Prompt
Copy out exactly, and only, the lines from the one containing "Instruction: Click the" through the end of the entries. No pictures.

^^^^

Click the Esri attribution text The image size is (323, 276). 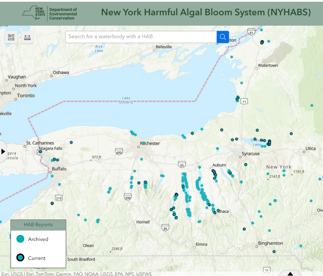coord(77,274)
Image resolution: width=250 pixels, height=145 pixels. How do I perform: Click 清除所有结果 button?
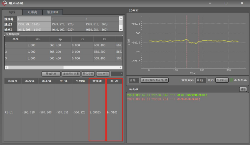pyautogui.click(x=71, y=74)
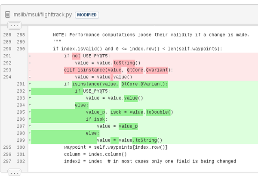Click the 'column = index.column()' line
The width and height of the screenshot is (258, 178).
(x=95, y=154)
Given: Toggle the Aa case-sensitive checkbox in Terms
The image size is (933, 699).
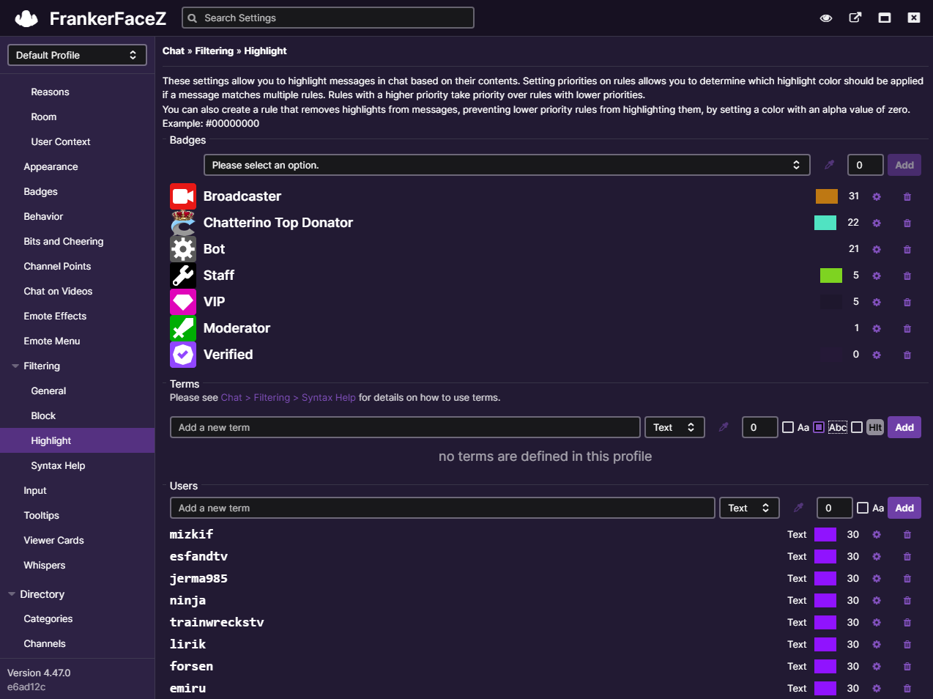Looking at the screenshot, I should (x=788, y=427).
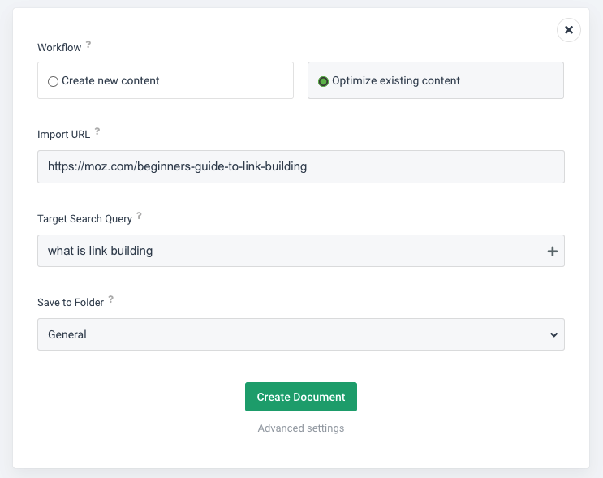
Task: Click the Target Search Query label text
Action: tap(84, 218)
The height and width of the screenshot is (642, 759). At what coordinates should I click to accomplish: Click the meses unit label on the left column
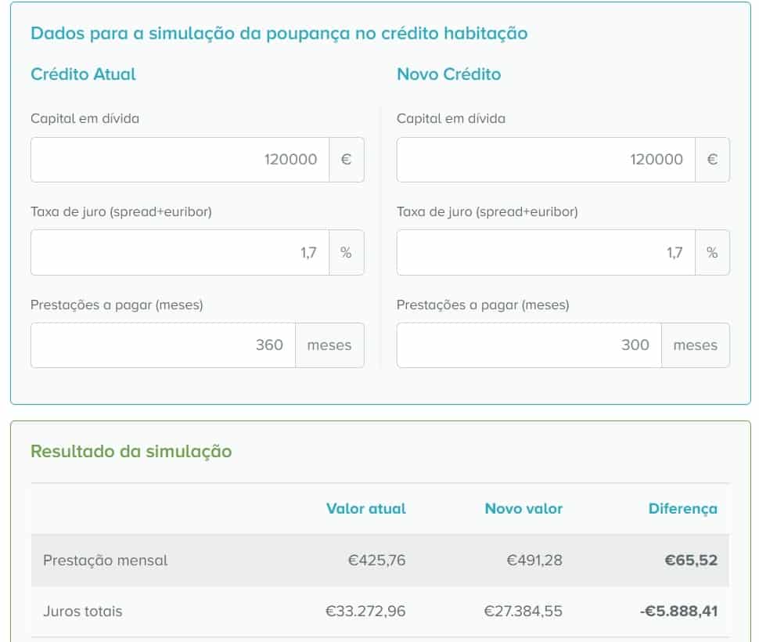329,344
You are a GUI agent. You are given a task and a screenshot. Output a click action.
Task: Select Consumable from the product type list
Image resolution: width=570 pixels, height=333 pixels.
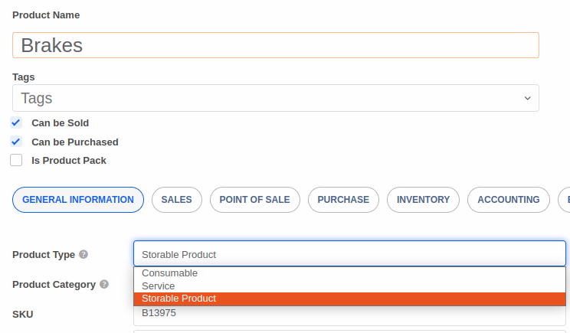pyautogui.click(x=170, y=273)
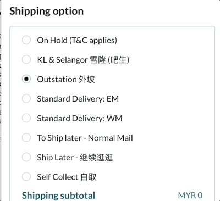Click the Self Collect 自取 label text
220x201 pixels.
[67, 177]
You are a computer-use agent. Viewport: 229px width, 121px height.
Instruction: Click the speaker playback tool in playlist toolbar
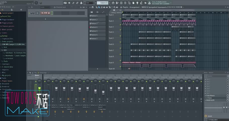tap(117, 7)

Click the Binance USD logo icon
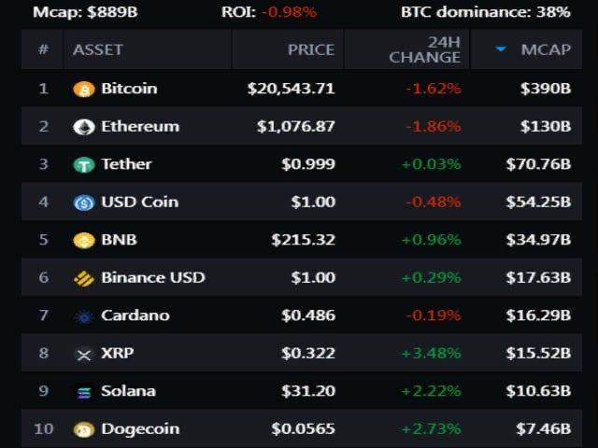click(84, 278)
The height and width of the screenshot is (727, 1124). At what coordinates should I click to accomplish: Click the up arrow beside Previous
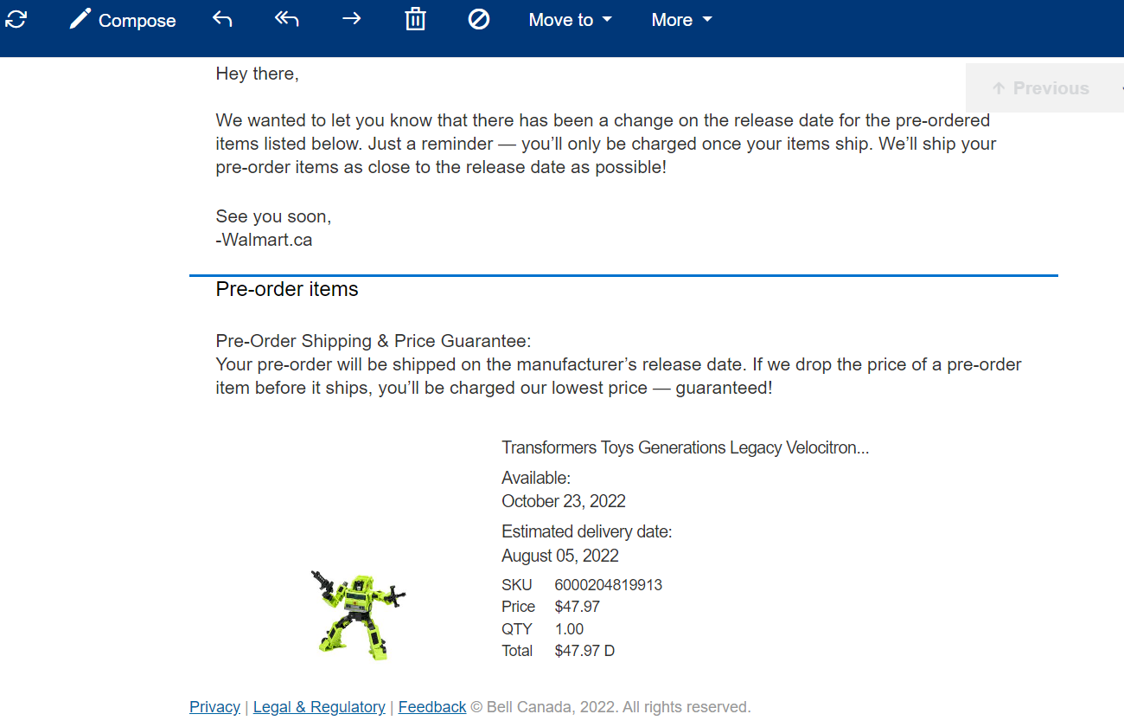pyautogui.click(x=999, y=88)
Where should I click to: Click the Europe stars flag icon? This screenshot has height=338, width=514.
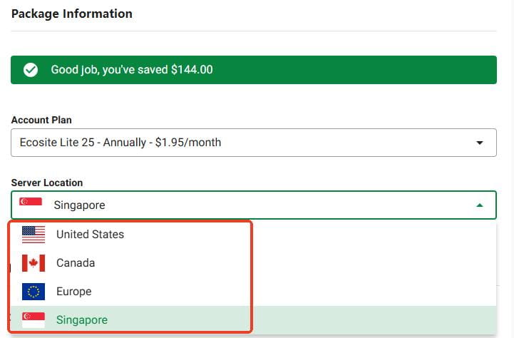(x=34, y=292)
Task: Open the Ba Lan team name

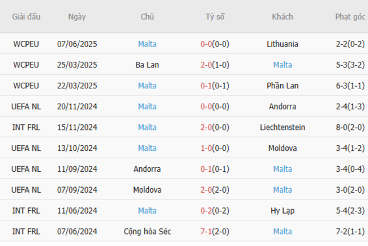Action: 147,65
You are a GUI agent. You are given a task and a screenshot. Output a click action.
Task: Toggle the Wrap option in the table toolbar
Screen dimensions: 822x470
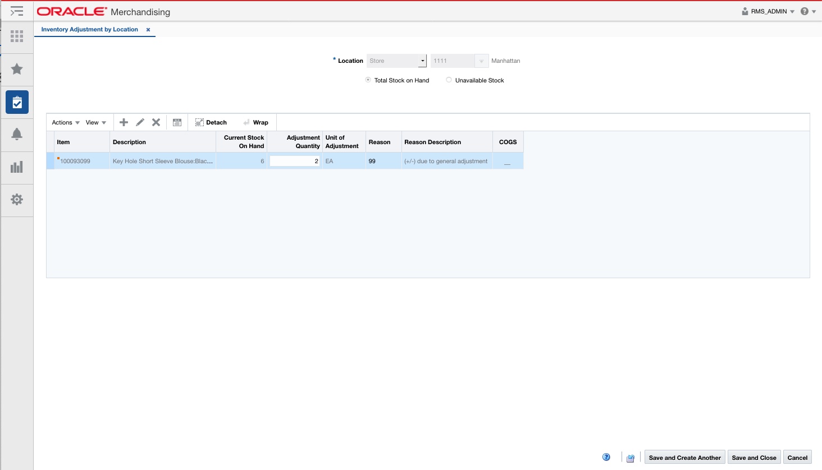(256, 122)
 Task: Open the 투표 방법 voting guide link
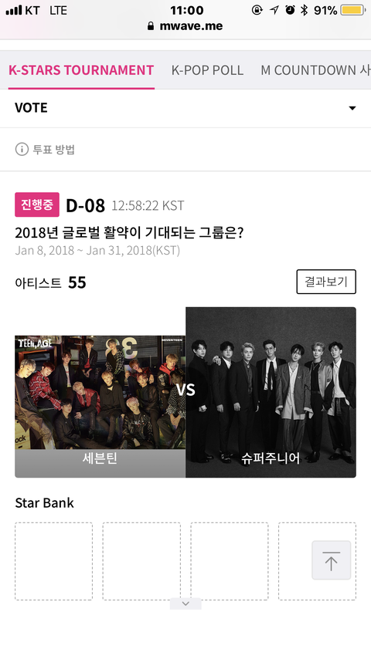[x=53, y=149]
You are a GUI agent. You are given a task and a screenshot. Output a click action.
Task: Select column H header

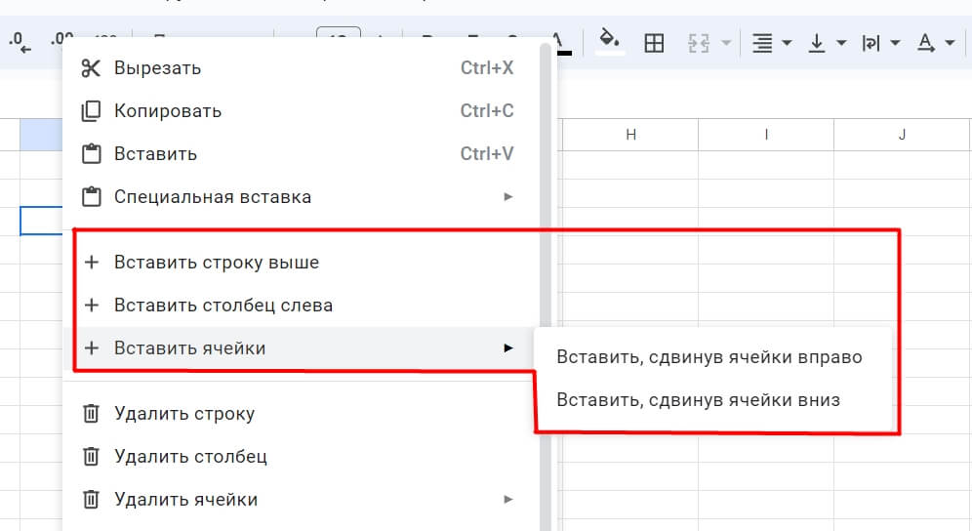pyautogui.click(x=630, y=135)
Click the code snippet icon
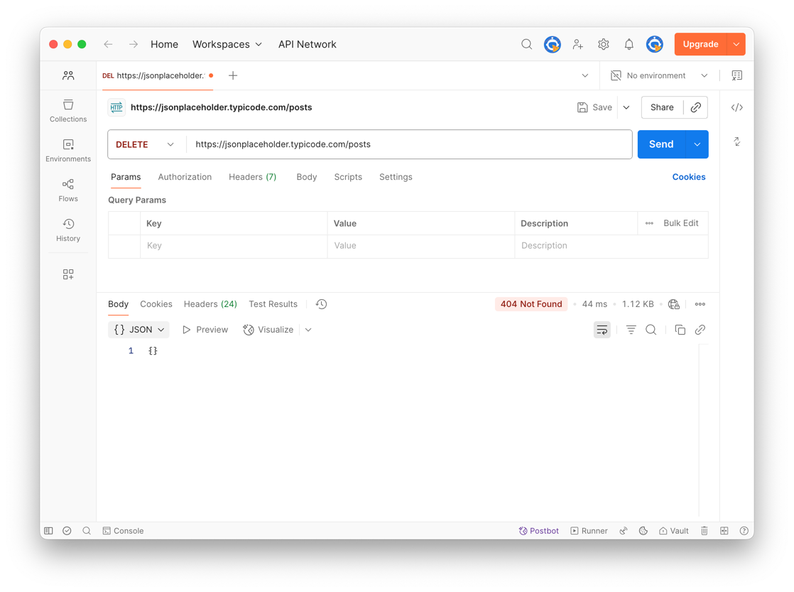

^^^^

Answer to the exercise
Instruction: Click the speaker playback tool in playlist toolbar
tap(117, 7)

Click the Binance USD logo icon
click(84, 278)
The height and width of the screenshot is (727, 1124). At what coordinates should I click to accomplish: Click the up arrow beside Previous
pyautogui.click(x=999, y=88)
Where should I click to: Click the Europe stars flag icon? This screenshot has height=338, width=514.
(x=34, y=292)
Task: Open the Ba Lan team name

Action: 147,65
You are a GUI agent. You are given a task and a screenshot. Output a click action.
Task: Toggle the Wrap option in the table toolbar
Screen dimensions: 822x470
(256, 122)
 Task: Open the 투표 방법 voting guide link
[x=53, y=149]
You are a GUI agent. You are given a task and a screenshot. Output a click action.
Task: Select column H header

pyautogui.click(x=630, y=135)
Click the code snippet icon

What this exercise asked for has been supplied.